La reconnaissance de la santé sexuelle comme vecteur de qualité de vie va dans le sens du progrès des consciences, mais les déclarations de bonnes intentions ne s’accordent toujours pas avec la réalité du terrain. La sexualité continue de jouir d’une image négative d’autant plus prégnante qu’elle concerne les personnes porteuses de handicap. La perception de celles-ci, emprunte de préjugés, n’aide pas à accepter la vraie nature de leurs besoins sexuels. Pour le commun des valides, une personne en situation de handicap mental est considérée comme innocente et pure, à l’image d’un enfant, et par conséquent asexuelle, ou alors à l’inverse comme quelqu’un ayant des pulsions sexuelles incontrôlables et dangereuses. Par ailleurs, la société perpétuant l’idée que l’attractivité sexuelle est dépendante des canons de beauté et de perfection physique, écarte de facto du champ de la sexualité ceux qui s’en éloignent. La situation générale des personnes en situation de handicap s’est fortement améliorée durant les dernières décennies, principalement dans les domaines de l’emploi, de l’indépendance, de l’accessibilité de la voirie et de l’espace public. Mais les problématiques liées à la sexualité continuent d’être occultées. Le malaise est profondément enraciné et même les parents les plus ouverts, les plus progressistes, éprouvent des difficultés pour gérer la question de la sexualité de leurs enfants handicapés. Incontestablement la chose n’est pas aisée et loin de nous l’idée de pointer un doigt réprobateur sur des familles qui doivent déjà se battre pour que leurs enfants bénéficient des mêmes opportunités d’intégration sociale que les autres enfants. Pourtant il n’est plus tolérable de nier la réalité des désirs, des fantasmes et de l’envie de jouir de la plupart des personnes en situation de handicap physique et/ou mental. La sexualité n’est pas un domaine réservé aux gens valides et personne ne devrait être exclu du champ des émotions sexuelles.

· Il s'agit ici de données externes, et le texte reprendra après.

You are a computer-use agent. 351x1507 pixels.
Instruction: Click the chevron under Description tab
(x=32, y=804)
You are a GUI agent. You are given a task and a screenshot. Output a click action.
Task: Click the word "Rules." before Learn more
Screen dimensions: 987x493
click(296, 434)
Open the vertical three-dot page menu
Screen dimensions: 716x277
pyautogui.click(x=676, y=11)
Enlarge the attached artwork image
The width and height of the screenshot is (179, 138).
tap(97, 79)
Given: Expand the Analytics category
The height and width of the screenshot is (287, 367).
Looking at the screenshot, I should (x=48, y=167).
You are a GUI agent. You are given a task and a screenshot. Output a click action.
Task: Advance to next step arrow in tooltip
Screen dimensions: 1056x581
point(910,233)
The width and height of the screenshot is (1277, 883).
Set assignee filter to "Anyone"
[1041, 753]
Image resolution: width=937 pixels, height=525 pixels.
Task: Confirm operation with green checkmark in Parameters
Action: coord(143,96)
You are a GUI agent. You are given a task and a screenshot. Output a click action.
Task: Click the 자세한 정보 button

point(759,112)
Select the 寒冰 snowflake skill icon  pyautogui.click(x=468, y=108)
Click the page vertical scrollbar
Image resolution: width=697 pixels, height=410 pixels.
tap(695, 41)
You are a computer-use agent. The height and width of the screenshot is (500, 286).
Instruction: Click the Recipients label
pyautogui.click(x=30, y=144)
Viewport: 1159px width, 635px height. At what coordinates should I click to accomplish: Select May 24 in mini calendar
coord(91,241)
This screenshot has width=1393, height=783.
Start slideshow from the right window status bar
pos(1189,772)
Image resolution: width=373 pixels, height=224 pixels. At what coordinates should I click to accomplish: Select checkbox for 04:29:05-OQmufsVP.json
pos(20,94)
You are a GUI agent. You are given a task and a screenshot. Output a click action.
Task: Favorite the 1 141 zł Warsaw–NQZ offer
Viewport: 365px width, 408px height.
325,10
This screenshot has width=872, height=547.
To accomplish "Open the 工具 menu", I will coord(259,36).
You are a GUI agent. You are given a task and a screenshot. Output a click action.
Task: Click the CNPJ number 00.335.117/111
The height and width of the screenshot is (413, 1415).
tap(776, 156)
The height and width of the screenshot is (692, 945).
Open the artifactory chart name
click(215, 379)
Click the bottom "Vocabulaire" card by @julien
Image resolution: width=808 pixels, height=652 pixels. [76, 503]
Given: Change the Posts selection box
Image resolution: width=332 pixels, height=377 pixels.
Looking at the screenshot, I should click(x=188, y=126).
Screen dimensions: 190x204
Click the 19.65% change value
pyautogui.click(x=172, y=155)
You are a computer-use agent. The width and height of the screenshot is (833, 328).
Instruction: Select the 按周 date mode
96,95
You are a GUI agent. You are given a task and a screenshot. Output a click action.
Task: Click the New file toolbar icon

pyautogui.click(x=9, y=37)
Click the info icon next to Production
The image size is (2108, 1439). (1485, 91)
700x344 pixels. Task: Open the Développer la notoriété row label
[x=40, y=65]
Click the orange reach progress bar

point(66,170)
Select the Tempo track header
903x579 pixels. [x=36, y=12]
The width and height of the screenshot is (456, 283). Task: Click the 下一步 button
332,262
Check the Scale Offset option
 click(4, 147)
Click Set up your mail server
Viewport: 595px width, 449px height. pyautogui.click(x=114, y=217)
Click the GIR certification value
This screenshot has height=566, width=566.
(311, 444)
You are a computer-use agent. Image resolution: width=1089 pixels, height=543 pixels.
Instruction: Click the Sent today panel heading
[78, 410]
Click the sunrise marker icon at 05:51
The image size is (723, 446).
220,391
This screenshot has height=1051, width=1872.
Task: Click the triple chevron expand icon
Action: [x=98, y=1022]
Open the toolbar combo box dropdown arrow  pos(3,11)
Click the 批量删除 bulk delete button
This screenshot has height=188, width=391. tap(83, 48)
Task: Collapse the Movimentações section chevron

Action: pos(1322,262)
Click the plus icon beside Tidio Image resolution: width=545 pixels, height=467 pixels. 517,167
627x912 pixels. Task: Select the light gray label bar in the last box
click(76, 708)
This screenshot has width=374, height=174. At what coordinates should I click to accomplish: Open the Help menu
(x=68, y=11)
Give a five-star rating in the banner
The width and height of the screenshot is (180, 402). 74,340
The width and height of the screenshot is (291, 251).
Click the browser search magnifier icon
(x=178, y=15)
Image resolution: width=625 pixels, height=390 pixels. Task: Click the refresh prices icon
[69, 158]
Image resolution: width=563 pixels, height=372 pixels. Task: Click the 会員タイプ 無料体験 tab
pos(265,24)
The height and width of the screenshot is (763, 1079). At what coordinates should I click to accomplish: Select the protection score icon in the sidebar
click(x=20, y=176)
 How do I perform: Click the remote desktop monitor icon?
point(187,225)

Cependant, si la société a changé son regard sur le handicap mental et la sexualité, la question de la procréation demeure polémique. Pour l’ensemble des professionnels du secteur, l’adulte déficient intellectuel ne peut assumer la responsabilité de la grossesse, de la naissance et de l’éducation d’un enfant. Cette position est partagée par les parents qui de façon presque unanime s’opposent à l’idée que leurs enfants puissent accéder à une sexualité reproductive. Sur le sujet il serait abusif de militer pour un droit à la procréation des personnes atteintes de déficience mentale, mais plus opportun d’entrouvrir la porte à une réflexion au cas par cas, la variabilité de ce handicap n’autorisant pas la globalisation. À cette heure, malgré les progrès enregistrés, le couple handicap-sexualité reste enfermé dans le cadre de la satisfaction des besoins.
Aborder le thème de la sexualité dans le cadre du handicap ne peut se concevoir sans faire de distinguo entre ses différentes formes.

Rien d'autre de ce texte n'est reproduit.